Greg Hay is as good an example as any of how defense has changed in college football.
Size is out of fashion; speed is the name of the game.
Hay, a starter at outside linebacker for the University of Toledo, is 6-foot-2, 200 pounds.
That's not particularly big. With the exception of the tackle position, though, defense no longer demands size.
"It's all about team speed," UT coach Tom Amstutz said. "It didn't used to be the case, at least not as much, but we recruit linebackers based on athletic ability. Greg is a good athlete who is also a real hard-nosed player."
Defenses have been transformed from back to front.
A kid who used to be recruited as a cornerback is now a safety. Safeties are now outside linebackers. Outside backers play inside. One-time inside linebackers are defensive ends.
UT does not have a linebacker among its top eight who weighs more than 230 pounds. None is taller than 6-3.
They maintain their time-honored role in run defense, but are quick enough to adjust and be used as pass defenders against spread offenses.

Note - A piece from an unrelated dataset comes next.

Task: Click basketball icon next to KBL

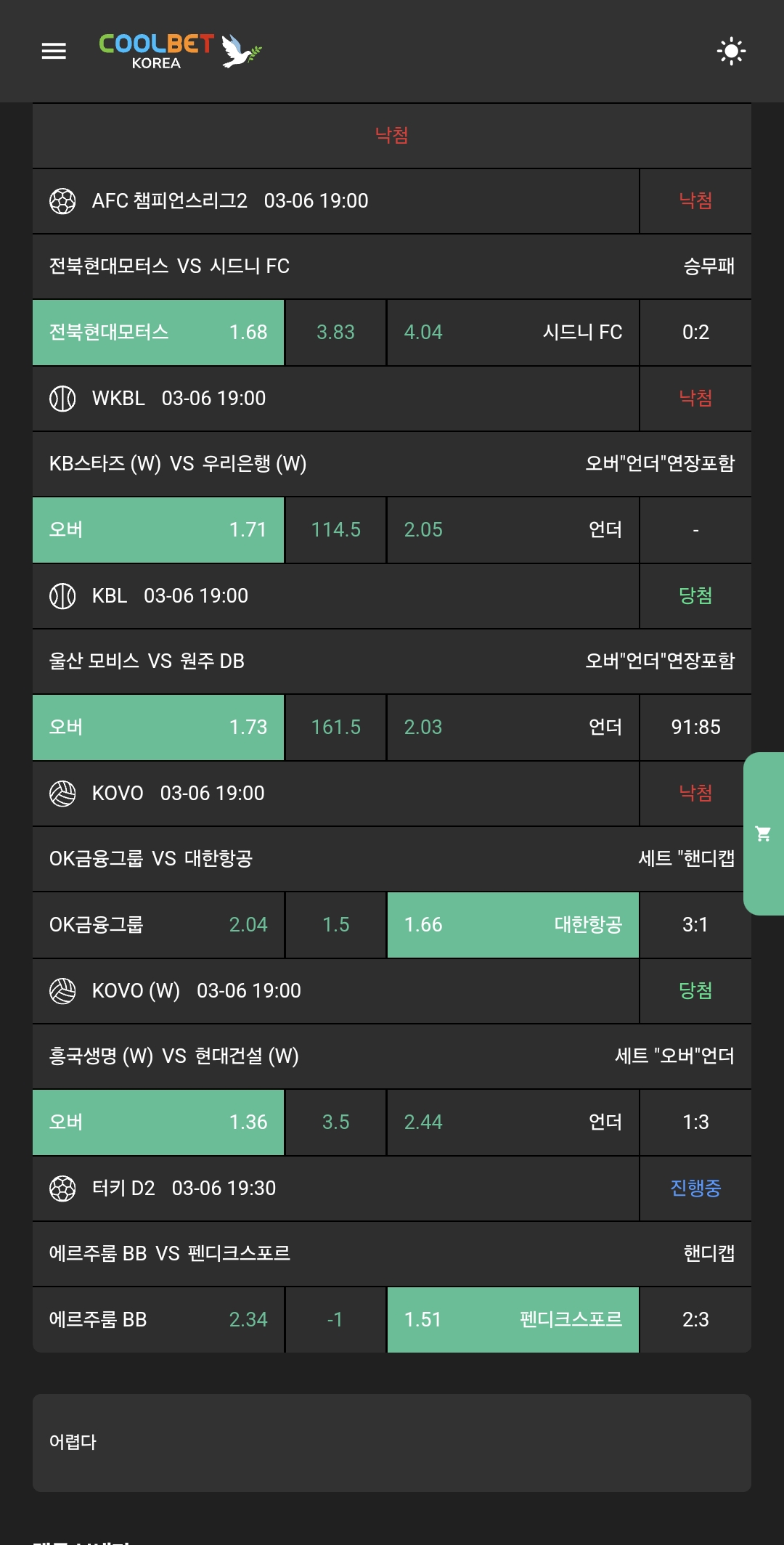Action: click(x=62, y=596)
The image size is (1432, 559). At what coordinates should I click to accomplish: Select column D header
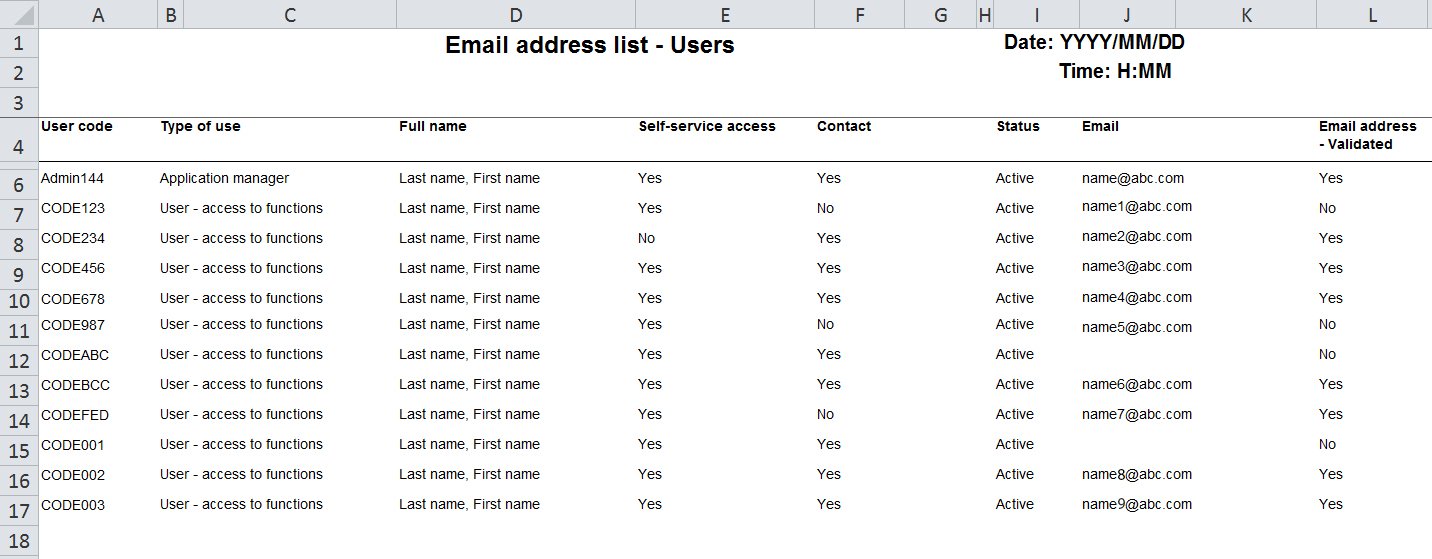point(515,14)
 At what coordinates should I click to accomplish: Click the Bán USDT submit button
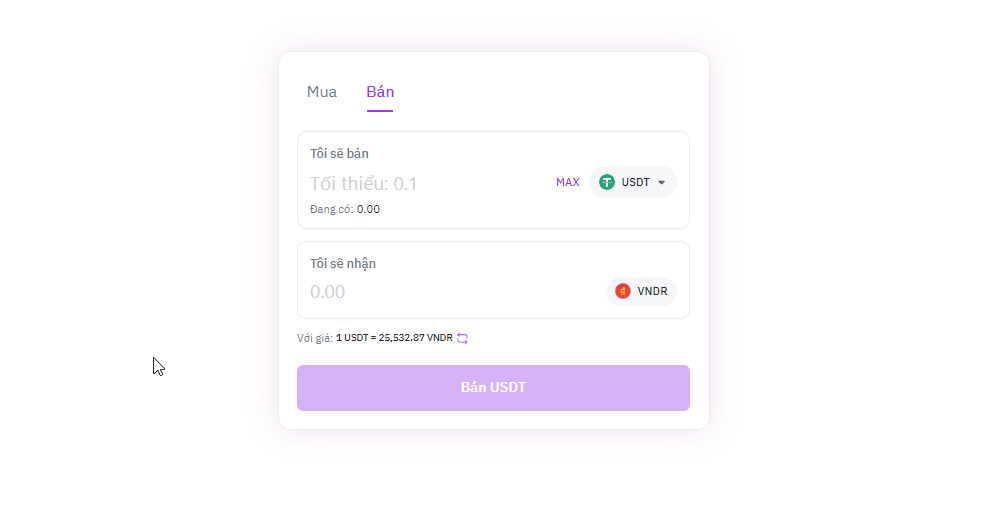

Hay has started the last five games for UT, which returns to action Tuesday night at Northern Illinois, and is fourth on the team in tackles with 45. He and his opposite starter at outside backer, 6-2, 212-pound Mike Alston, have combined for 19 tackles behind the line of scrimmage, including 10 sacks.
A junior from Walled Lake, Mich., Hay was penciled in as a backup at season's start. Alston and Mike Chamberlain were returning starters who made outside linebacker one of UT's most solid defensive positions.

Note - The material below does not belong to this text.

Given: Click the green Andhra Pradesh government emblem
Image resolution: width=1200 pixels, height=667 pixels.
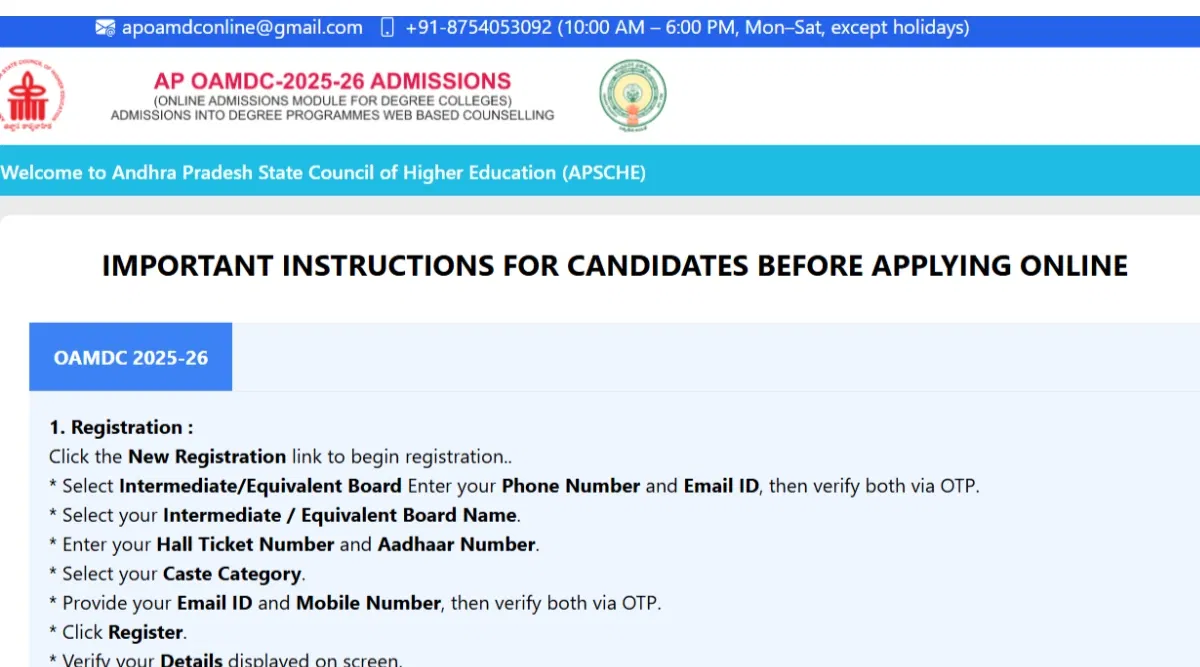Looking at the screenshot, I should click(632, 96).
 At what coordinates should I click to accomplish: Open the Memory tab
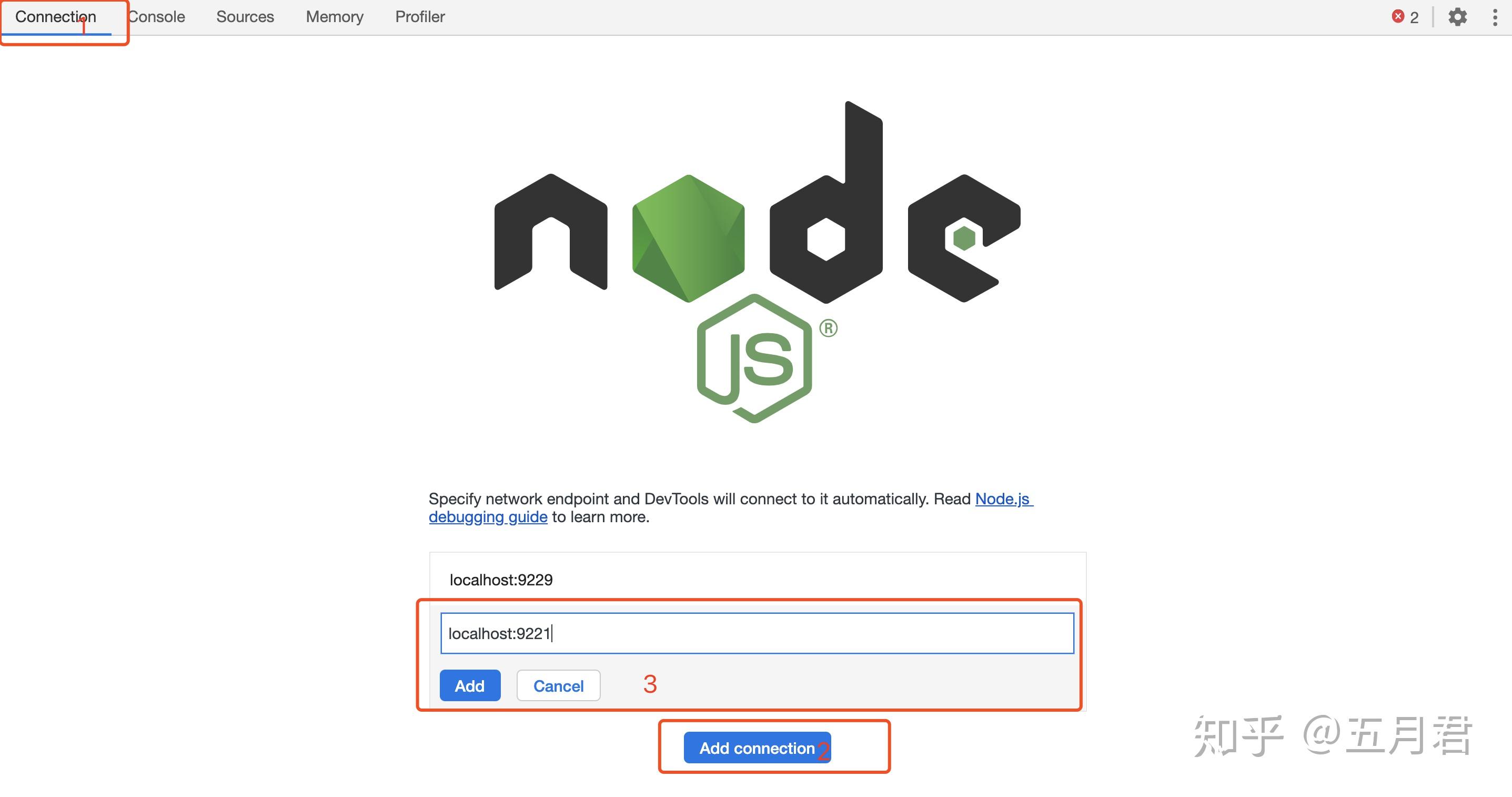coord(334,16)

But Chamberlain went down with an injury, and Hay has become a dominant player. In UT's recent win over Akron, Hay had a team-high seven tackles, three for losses.

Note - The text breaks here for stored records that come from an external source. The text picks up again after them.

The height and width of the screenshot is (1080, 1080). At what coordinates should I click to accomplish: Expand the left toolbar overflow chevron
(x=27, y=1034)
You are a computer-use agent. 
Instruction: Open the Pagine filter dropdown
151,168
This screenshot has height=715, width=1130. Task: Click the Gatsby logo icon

"He's a high-energy player who never gets tired and never stops attacking," UT safety Barry Church said of Hay. "When Greg gets on the field, he becomes a different person."
Off of it, Hay is soft-spoken, perhaps even laid back.
"You have to switch it on and off," Hay said. "And you'd better have it switched on when you run on the field because it's a battle out there. Either you're going to be hit or you're going to do the hitting, so you have to be a warrior. I just do the best I can and play one play at a time as hard as I can.
"I had a different role at the start of the season. I knew I had to be ready to play. When Mike got hurt, I wanted to make sure when I stepped in that the defense didn't skip a beat."
While UT has struggled to a 3-6 record, the defense has been put in a number of bad positions and is better than opponents' 30.9-point scoring average might indicate. The Rockets are allowing just 16 yards per game more than they did a year ago when leading the Mid-American Conference in total defense.
That's despite seven freshmen showing up on the two-deep defensive roster.
"I think we've done pretty well," Hay said, "when you consider all the guys we had to replace and all the freshmen who have stepped up. All the experience those guys are getting now will really pay off."
Hay picked UT over all the Michigan-based MAC schools because of "the winning tradition. I wanted to play in a program like this. We've been a little down this year, but we intend to finish the season on a high note and come out strong and be back on top next year."